Wir führen diese Ost-West-Debatte, weil die Große Anfrage der LINKEN letztlich nur im Titel nach Sachsen als Land der Bundesrepublik fragt. Die Friedliche Revolution 1989, die Überwindung der SED-Diktatur und die Konstituierung als Bundesland im Zuge der deutschen Wiedervereinigung waren aber die Voraussetzungen dafür, dass der Freistaat Sachsen wieder als Gemeinwesen mit seinen besonderen Eigenheiten Realität wurde.
Die Fragen ihrer Großen Anfrage beziehen sich dann aber immer wieder auf Sachsen und nicht auf Sachsen als Bundesland der Bundesrepublik Deutschland. Das wäre in der Tat eine interessante Debatte gewesen.
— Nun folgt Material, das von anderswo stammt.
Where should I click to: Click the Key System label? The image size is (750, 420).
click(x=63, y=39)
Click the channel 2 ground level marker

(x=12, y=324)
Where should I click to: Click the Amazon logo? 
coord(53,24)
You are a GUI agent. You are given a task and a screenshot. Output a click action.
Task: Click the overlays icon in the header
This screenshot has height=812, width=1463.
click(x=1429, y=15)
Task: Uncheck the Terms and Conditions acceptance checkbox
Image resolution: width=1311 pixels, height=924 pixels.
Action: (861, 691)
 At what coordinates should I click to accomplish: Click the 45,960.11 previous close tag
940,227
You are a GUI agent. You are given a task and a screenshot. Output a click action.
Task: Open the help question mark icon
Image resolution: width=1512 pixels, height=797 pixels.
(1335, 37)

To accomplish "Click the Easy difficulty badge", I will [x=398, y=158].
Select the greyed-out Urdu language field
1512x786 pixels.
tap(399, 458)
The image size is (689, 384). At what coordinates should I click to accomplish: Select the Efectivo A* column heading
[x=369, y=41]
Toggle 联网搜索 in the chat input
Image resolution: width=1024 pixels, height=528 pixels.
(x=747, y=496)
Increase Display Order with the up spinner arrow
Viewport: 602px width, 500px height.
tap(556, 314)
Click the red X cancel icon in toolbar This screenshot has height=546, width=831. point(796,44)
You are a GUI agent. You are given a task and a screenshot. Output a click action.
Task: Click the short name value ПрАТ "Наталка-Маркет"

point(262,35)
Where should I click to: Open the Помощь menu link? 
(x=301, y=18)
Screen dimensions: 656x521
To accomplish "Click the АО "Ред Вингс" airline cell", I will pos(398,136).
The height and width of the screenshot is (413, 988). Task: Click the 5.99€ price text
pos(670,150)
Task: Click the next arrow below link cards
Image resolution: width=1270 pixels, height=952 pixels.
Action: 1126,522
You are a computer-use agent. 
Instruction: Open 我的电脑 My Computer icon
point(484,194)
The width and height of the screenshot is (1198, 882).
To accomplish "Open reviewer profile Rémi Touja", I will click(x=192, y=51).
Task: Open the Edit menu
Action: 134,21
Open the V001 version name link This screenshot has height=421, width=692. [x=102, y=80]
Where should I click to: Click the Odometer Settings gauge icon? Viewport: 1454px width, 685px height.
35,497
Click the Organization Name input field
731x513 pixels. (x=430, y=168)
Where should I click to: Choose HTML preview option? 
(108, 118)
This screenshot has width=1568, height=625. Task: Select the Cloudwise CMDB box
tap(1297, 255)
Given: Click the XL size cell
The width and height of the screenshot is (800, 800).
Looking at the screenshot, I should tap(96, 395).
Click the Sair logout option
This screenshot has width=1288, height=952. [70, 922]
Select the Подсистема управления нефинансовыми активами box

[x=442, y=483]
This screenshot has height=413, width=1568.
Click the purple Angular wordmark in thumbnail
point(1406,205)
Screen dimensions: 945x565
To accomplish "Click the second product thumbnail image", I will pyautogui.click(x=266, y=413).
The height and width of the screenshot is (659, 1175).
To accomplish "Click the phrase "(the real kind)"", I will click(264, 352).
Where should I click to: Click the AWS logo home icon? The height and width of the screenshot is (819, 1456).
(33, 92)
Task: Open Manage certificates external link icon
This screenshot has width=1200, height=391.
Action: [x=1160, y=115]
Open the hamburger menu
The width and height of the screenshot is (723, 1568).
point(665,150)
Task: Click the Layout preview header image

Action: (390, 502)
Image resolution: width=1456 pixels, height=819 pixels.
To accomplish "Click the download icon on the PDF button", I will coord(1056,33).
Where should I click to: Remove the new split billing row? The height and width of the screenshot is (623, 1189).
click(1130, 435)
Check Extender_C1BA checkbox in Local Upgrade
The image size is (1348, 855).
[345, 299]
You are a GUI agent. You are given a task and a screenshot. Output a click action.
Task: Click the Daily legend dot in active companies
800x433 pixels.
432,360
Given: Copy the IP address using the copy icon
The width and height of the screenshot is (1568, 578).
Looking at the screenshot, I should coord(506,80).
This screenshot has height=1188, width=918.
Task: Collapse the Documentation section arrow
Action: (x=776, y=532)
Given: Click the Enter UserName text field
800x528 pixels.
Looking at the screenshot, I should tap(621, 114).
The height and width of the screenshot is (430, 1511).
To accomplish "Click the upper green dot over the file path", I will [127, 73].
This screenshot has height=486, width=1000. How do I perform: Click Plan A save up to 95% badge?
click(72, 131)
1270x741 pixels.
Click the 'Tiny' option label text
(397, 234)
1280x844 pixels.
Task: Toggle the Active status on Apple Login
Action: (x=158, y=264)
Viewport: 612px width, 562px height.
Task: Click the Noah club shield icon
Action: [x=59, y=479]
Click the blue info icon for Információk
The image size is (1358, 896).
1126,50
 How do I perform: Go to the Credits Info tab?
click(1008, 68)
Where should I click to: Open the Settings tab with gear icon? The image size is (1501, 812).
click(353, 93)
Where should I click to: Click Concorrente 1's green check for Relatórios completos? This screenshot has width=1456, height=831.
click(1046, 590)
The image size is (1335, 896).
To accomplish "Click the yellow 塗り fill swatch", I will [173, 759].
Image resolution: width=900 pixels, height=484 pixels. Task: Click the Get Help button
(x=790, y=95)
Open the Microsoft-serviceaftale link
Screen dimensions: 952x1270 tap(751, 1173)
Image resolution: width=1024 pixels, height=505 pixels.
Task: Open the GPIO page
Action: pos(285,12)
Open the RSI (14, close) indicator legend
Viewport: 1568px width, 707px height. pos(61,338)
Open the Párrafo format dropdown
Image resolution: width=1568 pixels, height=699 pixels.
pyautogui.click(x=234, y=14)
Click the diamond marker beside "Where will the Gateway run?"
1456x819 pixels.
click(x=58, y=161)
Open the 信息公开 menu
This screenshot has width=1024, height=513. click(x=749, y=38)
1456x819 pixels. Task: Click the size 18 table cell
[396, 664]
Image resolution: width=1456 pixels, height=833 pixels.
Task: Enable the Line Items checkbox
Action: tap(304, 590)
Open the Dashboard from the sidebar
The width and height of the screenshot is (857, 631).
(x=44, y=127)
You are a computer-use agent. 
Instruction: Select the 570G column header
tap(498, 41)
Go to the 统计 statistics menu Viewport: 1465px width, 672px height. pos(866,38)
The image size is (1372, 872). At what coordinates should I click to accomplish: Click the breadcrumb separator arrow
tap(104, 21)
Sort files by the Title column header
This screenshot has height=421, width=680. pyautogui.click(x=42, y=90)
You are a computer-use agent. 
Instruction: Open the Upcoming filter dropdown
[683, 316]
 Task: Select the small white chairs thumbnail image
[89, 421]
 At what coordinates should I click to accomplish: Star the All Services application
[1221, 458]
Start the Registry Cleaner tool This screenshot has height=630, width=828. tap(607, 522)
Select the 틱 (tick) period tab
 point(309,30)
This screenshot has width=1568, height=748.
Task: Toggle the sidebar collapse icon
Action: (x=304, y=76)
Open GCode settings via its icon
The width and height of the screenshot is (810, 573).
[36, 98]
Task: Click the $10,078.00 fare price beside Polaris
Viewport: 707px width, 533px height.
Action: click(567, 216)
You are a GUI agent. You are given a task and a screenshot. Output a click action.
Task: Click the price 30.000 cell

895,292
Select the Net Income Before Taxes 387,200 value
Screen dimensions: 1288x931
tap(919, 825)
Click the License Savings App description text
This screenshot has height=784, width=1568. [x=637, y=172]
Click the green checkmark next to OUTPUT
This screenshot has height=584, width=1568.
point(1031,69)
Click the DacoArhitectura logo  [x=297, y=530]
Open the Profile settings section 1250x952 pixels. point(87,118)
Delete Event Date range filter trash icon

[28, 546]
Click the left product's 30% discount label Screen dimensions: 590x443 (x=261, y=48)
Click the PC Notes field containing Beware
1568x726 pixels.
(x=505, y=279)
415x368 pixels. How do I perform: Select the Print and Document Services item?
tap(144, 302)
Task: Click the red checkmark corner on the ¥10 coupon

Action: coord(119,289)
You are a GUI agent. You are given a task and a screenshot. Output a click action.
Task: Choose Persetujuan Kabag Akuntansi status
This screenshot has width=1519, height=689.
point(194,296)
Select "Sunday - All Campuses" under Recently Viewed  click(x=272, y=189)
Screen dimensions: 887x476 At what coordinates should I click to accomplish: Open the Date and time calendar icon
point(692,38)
Man hätte über die Stellung Sachsens im föderalen Gefüge der Bundesrepublik diskutieren können wie auch über seine guten und weniger guten Besonderheiten. Wir hätten auch darüber reden können, wie wir uns Sachsen in 30 Jahren vorstellen – und da hätten wir BÜNDNISGRÜNE genügend Stoff bis heute Abend.
Aber danach hat die LINKE nicht gefragt, und darum geht es ihr auch nicht im Entschließungsantrag.
Am Ende steht hinter dieser Debatte doch die Frage: „Wie halten wir es politisch mit den letzten 30 Jahren in Sachsen.“ Und da hätten wir BÜNDNISGRÜNE auch viel zu kritisieren.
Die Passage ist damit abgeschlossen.